Sólo pudo suponer lo que los comandantes le dijeron a Mcliadus: que la flor y nata de sus guerreros había quedado destruida, que no valía la pena soportar tal destrucción simplemente por apoderarse de una pequeña provincia.
Pero los heraldos que estaban cerca no hicieron ninguna llamada con sus trompetas.
Evidentemente, Meliadus se resistía a admitir sus ruegos.
Yon Villach se acercó a donde él estaba, montado sobre un caballo cogido en el campo de batalla. Se levantó el yelmo y le sonrió a Hawkmoon.
—Creo que los estamos derrotando —dijo—. ¿Dónde está el conde Brass?
—Está dando buena cuenta de unos cuantos —contestó Hawkmoon señalando hacia donde estaba el conde —. ¿Debemos sostener la posición o empezar a avanzar? —preguntó con una sonrisa —. Ahora podríamos hacerlo si quisiéramos. Creo que los comandantes granbretanianos están flaqueando y desean retirarse. Si les presionáramos un poco, eso podría decidirles.
—Enviaré un mensajero a consultar al conde —asintió Von Vülach—. Es él quien debe tomar la decisión.
Se volvió hacia un jinete y le murmuró unas palabras. El hombre empezó a descender la colina a través de la confusión de guerreros enzarzados en la batalla.
Hawkmoon le vio llegar a donde estaba el conde. El conde Brass levantó la mirada hacia donde ellos estaban, saludó con la mano, hizo dar una vuelta a su caballo y empezó a subir. Diez minutos más tarde, el conde se las había arreglado para llegar a lo alto de la colina.
—He destrozado a cinco señores de la guerra —dijo lleno de satisfacción—. Pero Meliadus se me ha escapado.
Hawkmoon repitió lo que antes le había dicho a Von Villach.
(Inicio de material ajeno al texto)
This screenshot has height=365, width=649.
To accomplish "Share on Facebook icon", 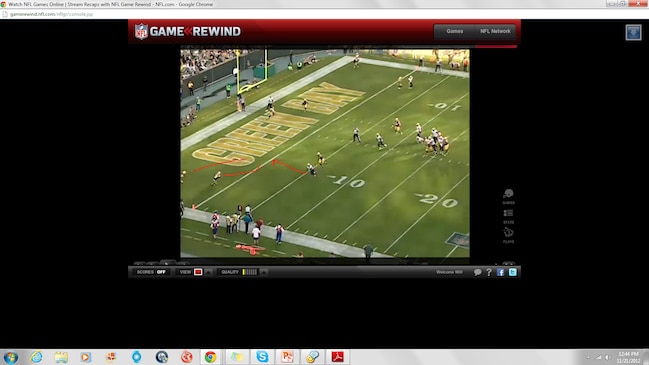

El conde Brass se mostró de acuerdo con el sentido del plan, y la infantería de Camarga no tardó en avanzar con firmeza, empujando a los guerreros granbretanianos colina abajo.
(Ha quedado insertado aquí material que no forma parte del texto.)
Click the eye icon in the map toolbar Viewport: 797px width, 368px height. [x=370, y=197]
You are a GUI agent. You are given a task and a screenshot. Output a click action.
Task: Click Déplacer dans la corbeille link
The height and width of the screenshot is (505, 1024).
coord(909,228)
Hawkmoon encontró un caballo sin jinete, lo montó y condujo el avance, emitiendo salvajes gritos mientras lanzaba tajos a diestro y siniestro, cortando cabezas, desgarrando extremidades y torsos como manzanas cortadas del árbol. Su cuerpo se hallaba totalmente cubierto con la sangre de la matanza. La cota de malla aparecía rasgada y amenazaba con desprendérsele. Todo su pecho era una informe masa de cardenales y cortes menores, el brazo le sangraba y la pierna le dolía horriblemente, pero lo ignoró todo, arrebatado por la sed de sangre, y se dedicó a matar un hombre tras otro.
Durante un instante de momentánea tranquilidad. Von Villach, que cabalgaba a su lado, le dijo:
—Parecéis dispuesto a matar más perros que todo nuestro ejército junto.